El lado oscuro de Rusia
Los comicios de 2008 serán clave para salvar o liquidar la democracia
Desde el punto de vista de la confianza mutua, el caso del envenenamiento con polonio radiactivo de Alexander Litvinenko es tan relevante para Occidente como la instalación en Europa de elementos del escudo antimisiles estadounidense lo es para Rusia.
El asesinato del ex espía ruso en Londres ha reavivado el miedo a que los servicios de seguridad de Moscú sigan actuando según las viejas tradiciones siniestras del KGB. El temor es reforzado por el atentado que en 2004 costó la vida al líder independentista checheno Selimján Yandarbíev en Qatar, por el que fueron condenados dos oficiales del espionaje militar ruso, extraditados después y recibidos como héroes en su país.
El asesinato de Yandarbíev gozó de amplia comprensión entre quienes apoyaban la mano dura contra el independentismo checheno, y las autoridades, conscientes de ello, no se preocuparon por guardar las formas. El caso de Litvinenko es distinto, pues difícilmente puede esperarse que los servicios de seguridad rusos, desde cuya perspectiva se justifica liquidar a un "traidor", se responsabilicen por la chapuza de haber puesto en peligro la vida de decenas de personas manipulando sustancias radiactivas de forma temeraria.
Tampoco puede esperarse que la justicia británica se pliegue a argumentos políticos y haga la vista gorda, algo que los representantes oficiales rusos se niegan a aceptar, empeñados como están en explicar las actuaciones de las instituciones occidentales o bien en función de teorías de la conjura y la conspiración contra Rusia o en función de criterios utilitarios.
'Terrorismo de Estado'
En Moscú, la sospecha de un terrorismo de Estado ruso atormenta a ciudadanos bien situados en la élite, que se preguntan cómo, en estas condiciones, es posible aunar esfuerzos con Occidente en la lucha contra el terrorismo, tal como ésta se perfilaba tras el 11 de septiembre de 2001.
Medios de la élite económica rusa vinculados con Europa temen que sus negocios con Occidente puedan verse arruinados por los sectores procedentes de los servicios de seguridad, que invocan intereses del Estado o razones patrióticas para ejercer su propia codicia.
Puestas así las cosas, las partes parecen encontrarse en un callejón sin salida.

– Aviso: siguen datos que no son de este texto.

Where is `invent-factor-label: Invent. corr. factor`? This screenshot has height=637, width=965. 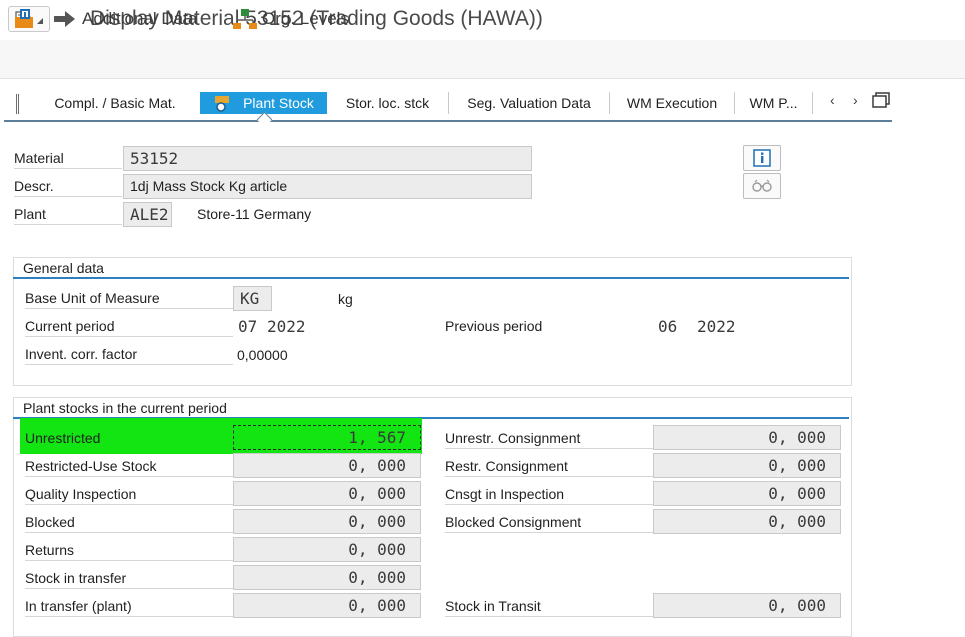 invent-factor-label: Invent. corr. factor is located at coordinates (129, 354).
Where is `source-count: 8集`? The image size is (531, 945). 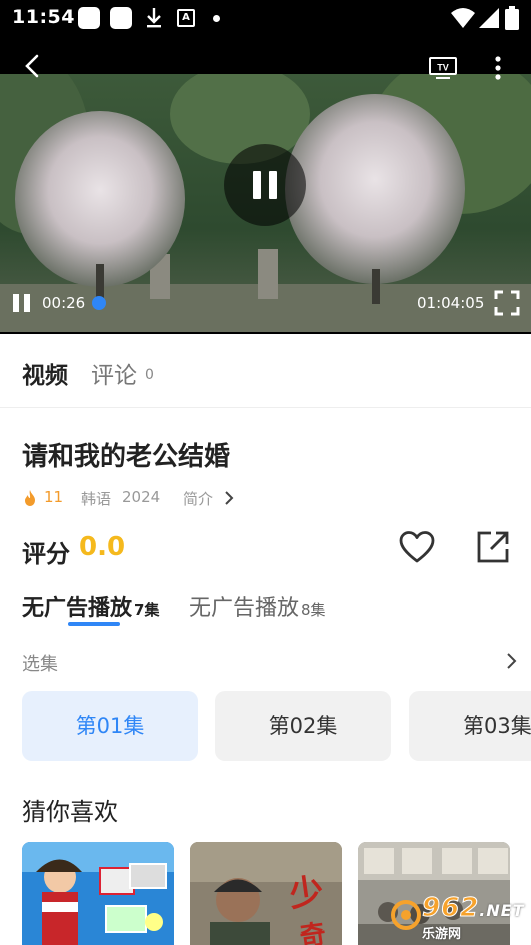 source-count: 8集 is located at coordinates (314, 610).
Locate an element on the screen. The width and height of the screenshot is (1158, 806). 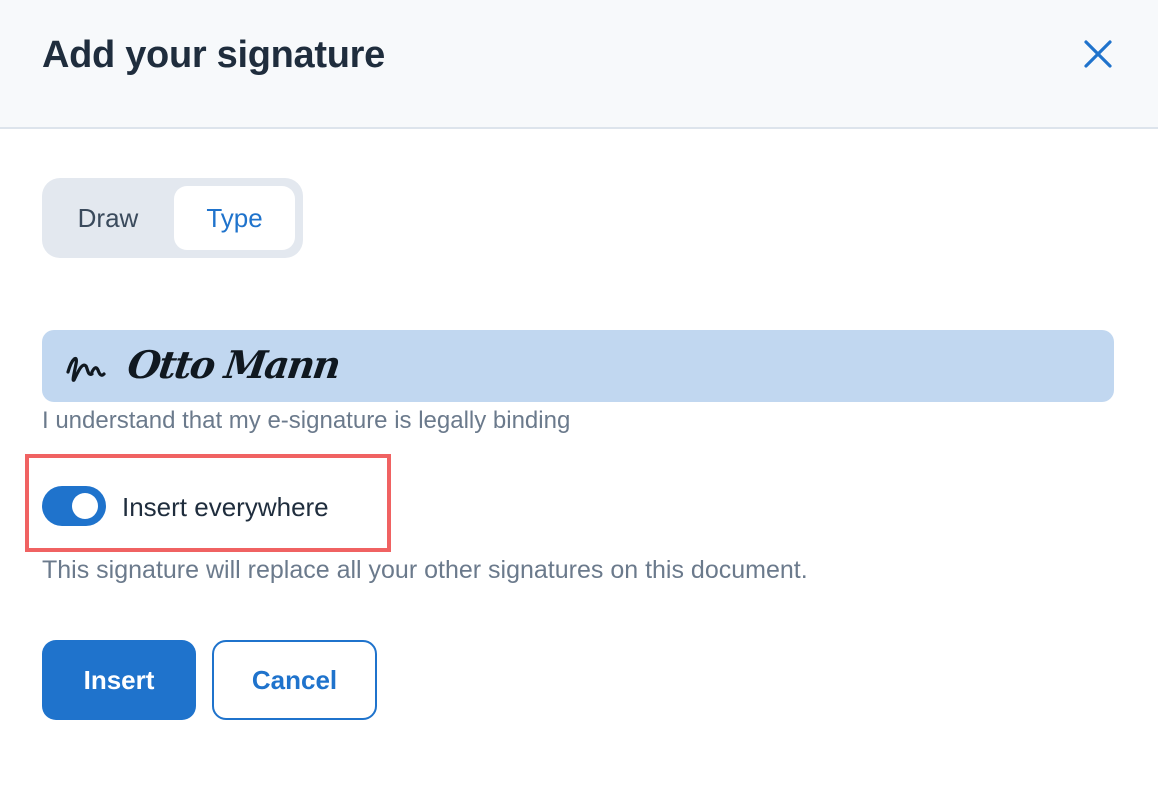
dialog-title: Add your signature is located at coordinates (214, 55).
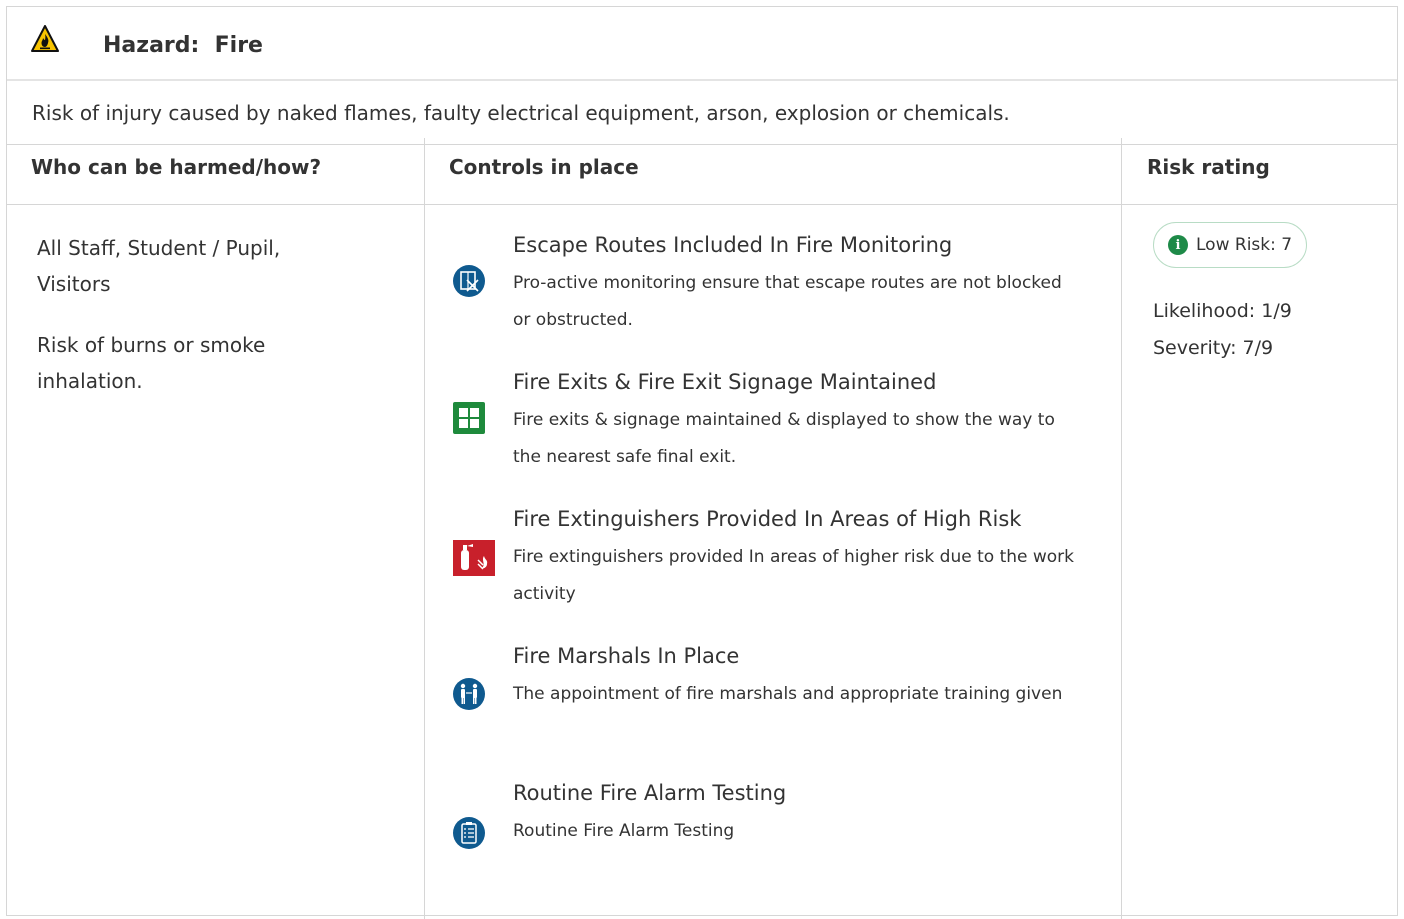 The width and height of the screenshot is (1404, 919). What do you see at coordinates (1214, 348) in the screenshot?
I see `severity-value: Severity: 7/9` at bounding box center [1214, 348].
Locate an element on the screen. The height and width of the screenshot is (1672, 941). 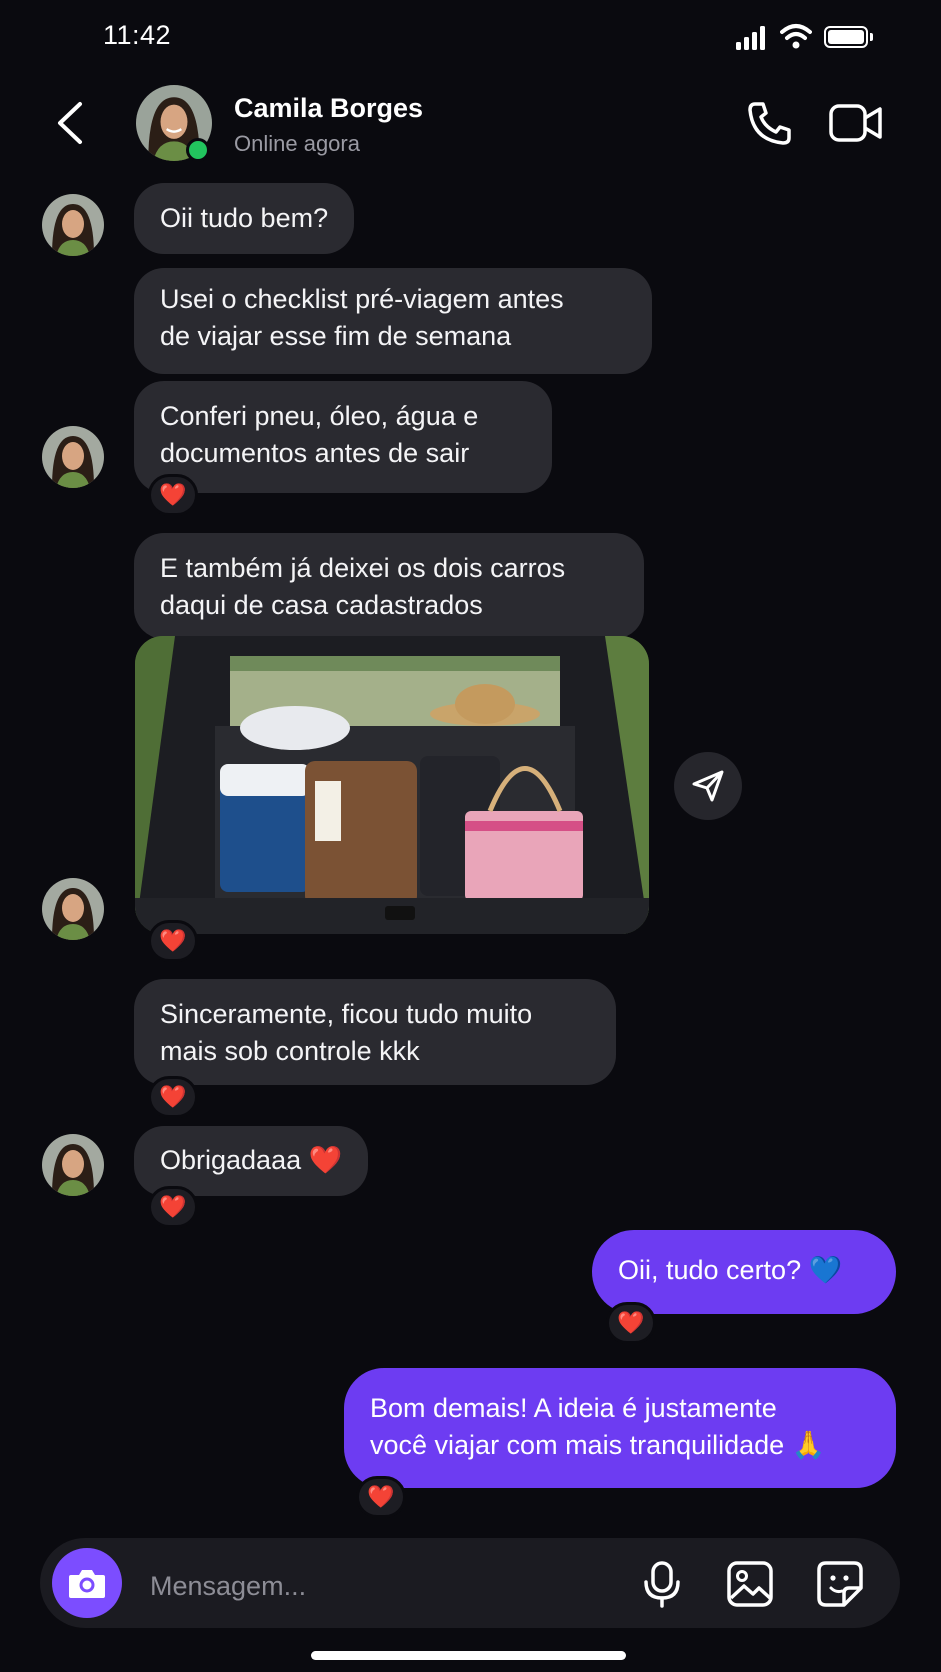
contact-name: Camila Borges is located at coordinates (328, 108).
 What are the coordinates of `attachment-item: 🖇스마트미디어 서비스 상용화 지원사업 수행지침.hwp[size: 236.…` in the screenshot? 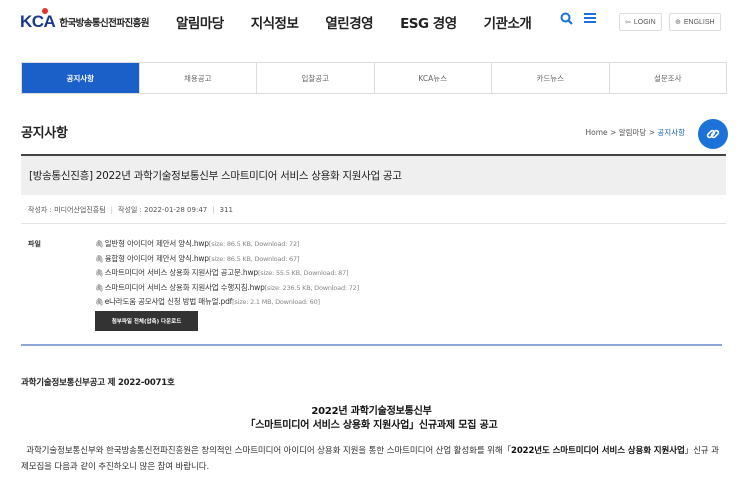 It's located at (227, 288).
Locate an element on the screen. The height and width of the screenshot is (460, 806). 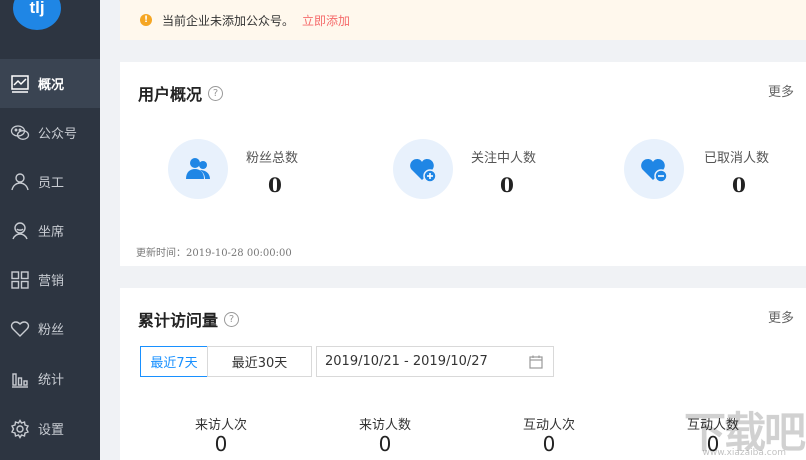
heart-minus-icon is located at coordinates (654, 169).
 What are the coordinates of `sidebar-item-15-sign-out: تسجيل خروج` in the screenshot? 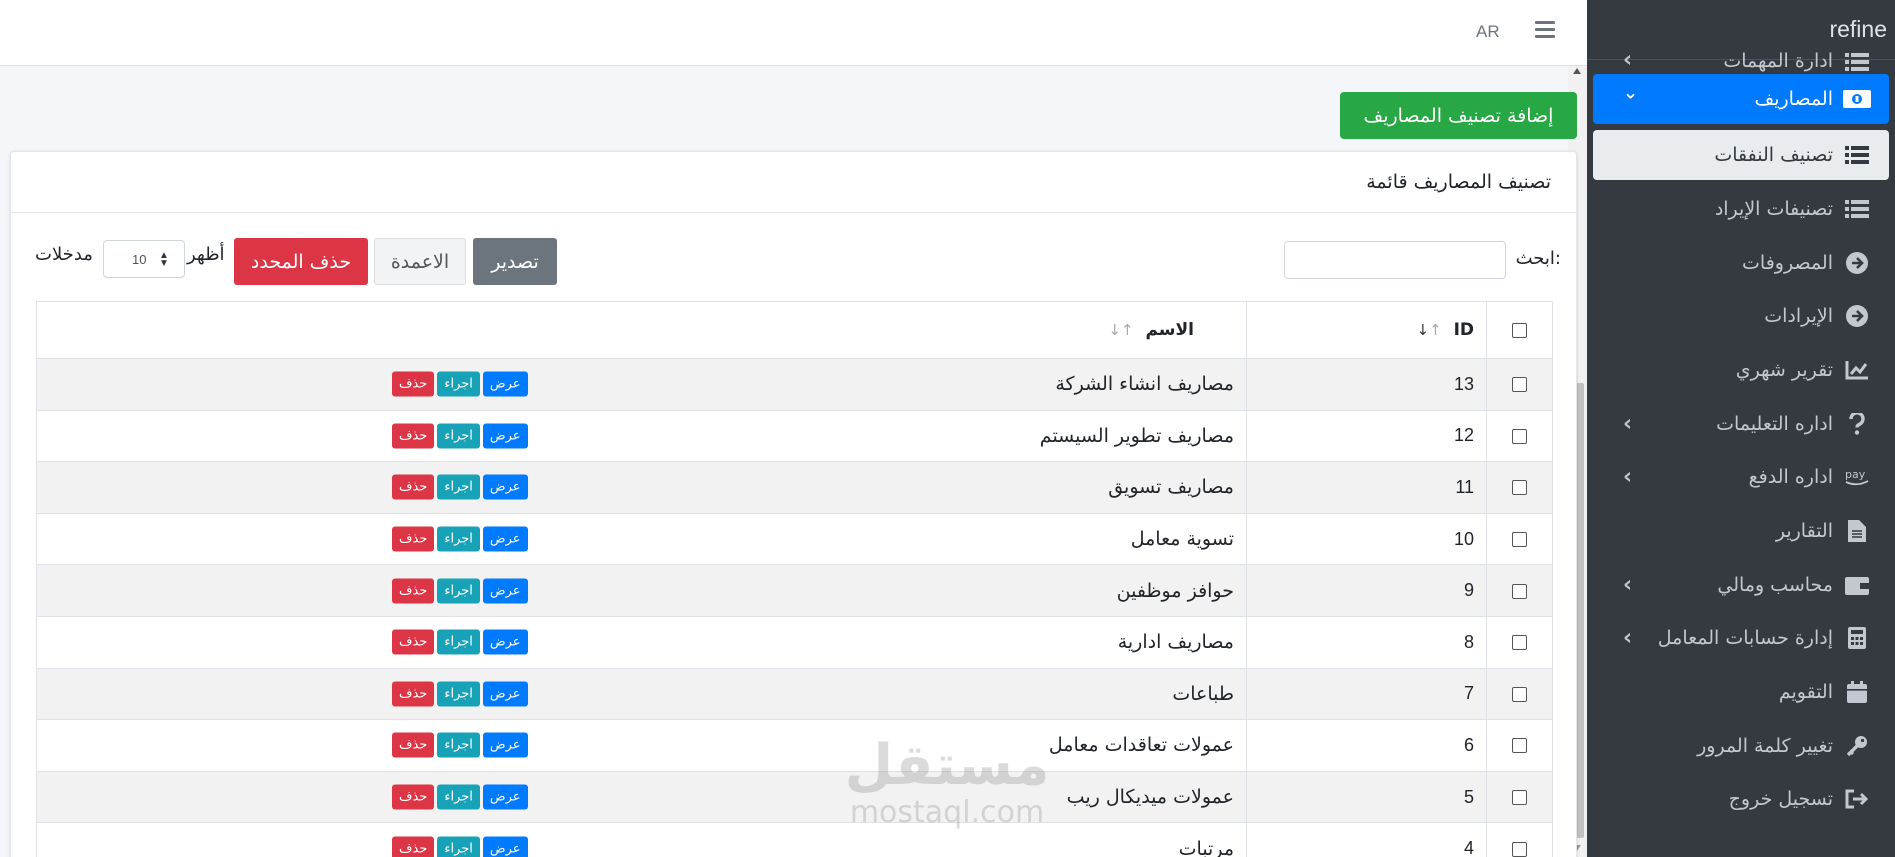 It's located at (1741, 800).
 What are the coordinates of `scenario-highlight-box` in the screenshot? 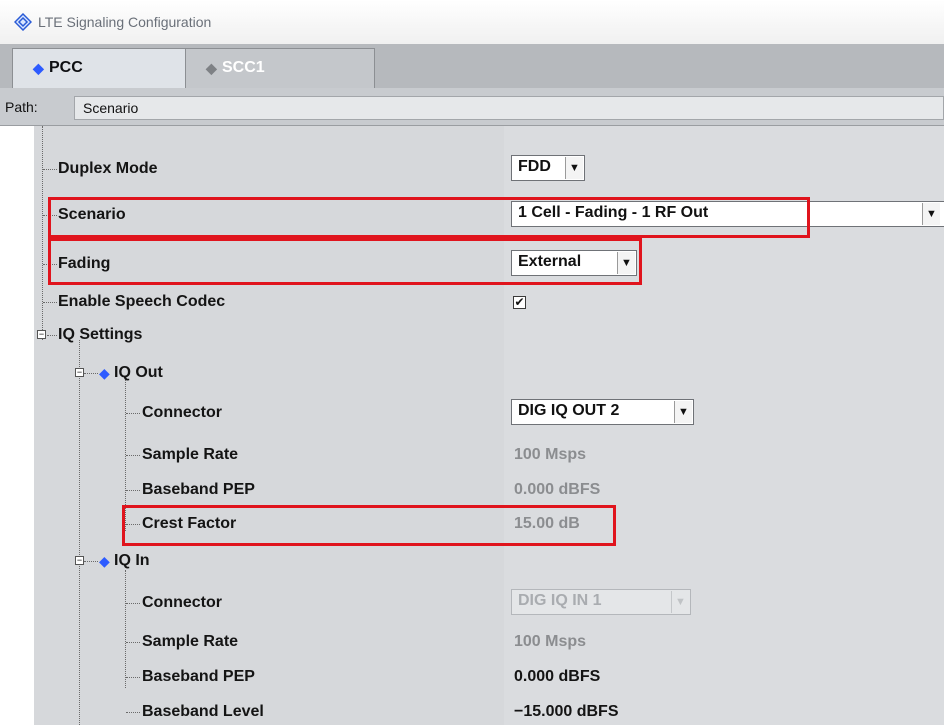 It's located at (429, 218).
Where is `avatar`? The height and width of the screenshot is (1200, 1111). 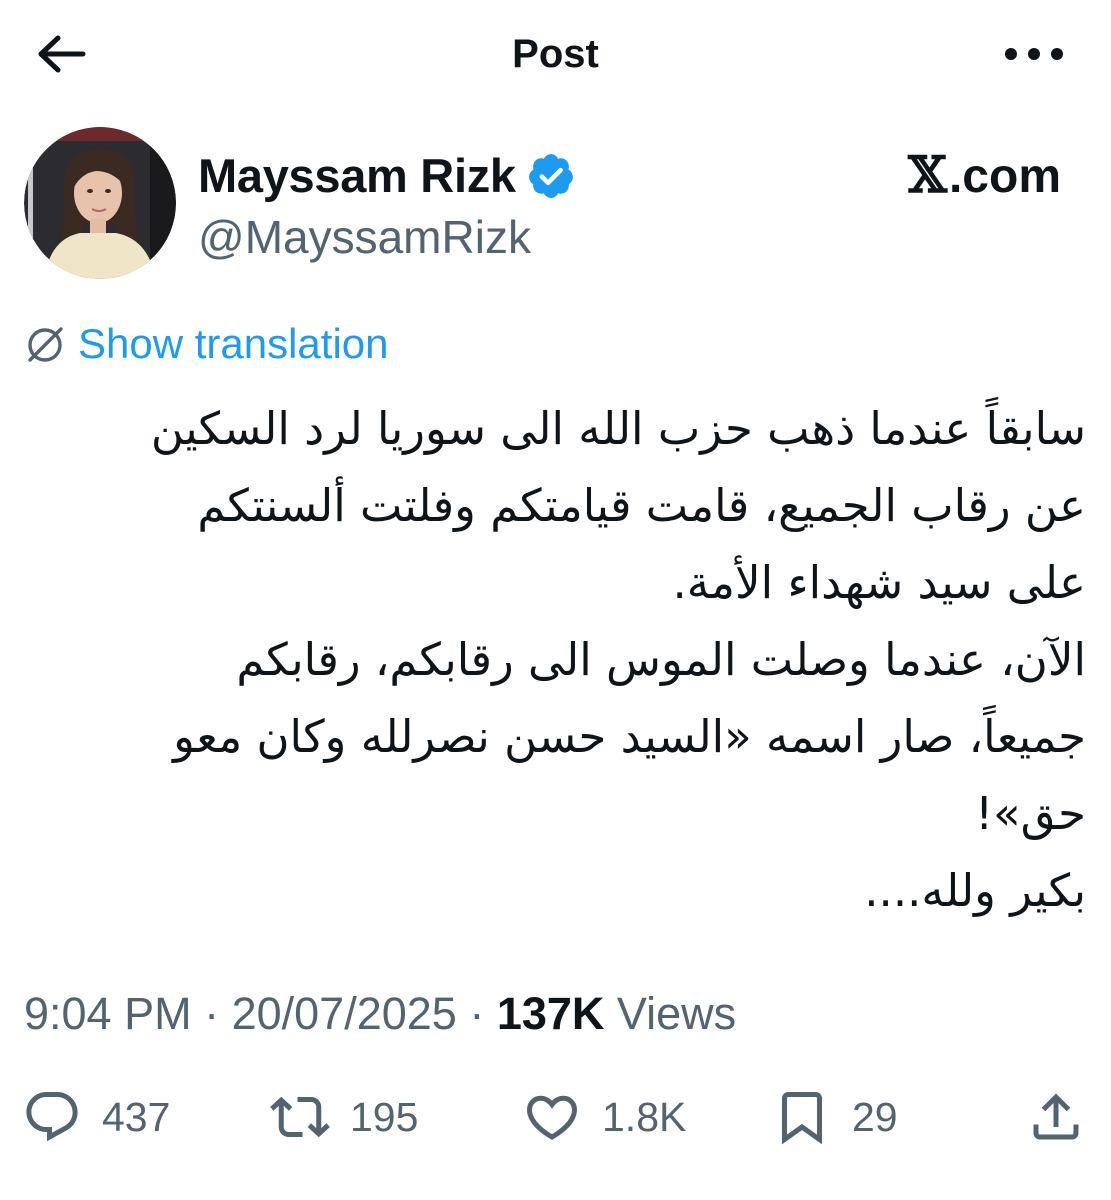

Pero existe una esperanza de recuperar la confianza y ésta reside en las elecciones presidenciales de 2008, donde se juega en gran parte el futuro de las relaciones entre Rusia y Occidente. El Kremlin, con Vladímir Putin a la cabeza, podría apoyar a un candidato que, siendo miembro de la élite actual, esté distanciado de las tradiciones siniestras y de cualquier posible actuación delictiva de los servicios secretos en el exterior. Ese candidato debería encontrar un complicado equilibrio, en el que por una parte se asegure un paulatino retorno al Estado de derecho desde una Rusia hoy rehén del autoritarismo y la arbitrariedad, y por la otra se den ciertas garantías a quienes temen represalias si ceden el control.
El miedo a que la dimensión siniestra de Rusia siga viva existe también entre los empresarios, periodistas y abogados de este país. El número de exiliados políticos rusos aumenta, y a ellos se ha sumado recientemente el abogado Borís Kuznetsov, defensor de un científico acusado de traición al Estado y de los intereses de la familia de la asesinada periodista Anna Politkóvskaya. No todos los que se van declaran públicamente sus temores; algunos lo hacen discretamente, con algún pretexto, esperando volver cuando se sientan más seguros en su propio país.
Si la señal de una nueva transición hacia el Estado de derecho no se produce en Rusia, la desconfianza hacia sus dirigentes seguirá agravándose y cabe incluso esperar el comienzo de una nueva guerra fría. Esta perspectiva no conviene ni a los europeos ni a los rusos que verdaderamente desean colaborar entre sí. Una Rusia liberada de la dimensión siniestra de su historia es atractiva para Europa, y sus empresarios pueden hacer grandes negocios sin el miedo que ahora les atenaza.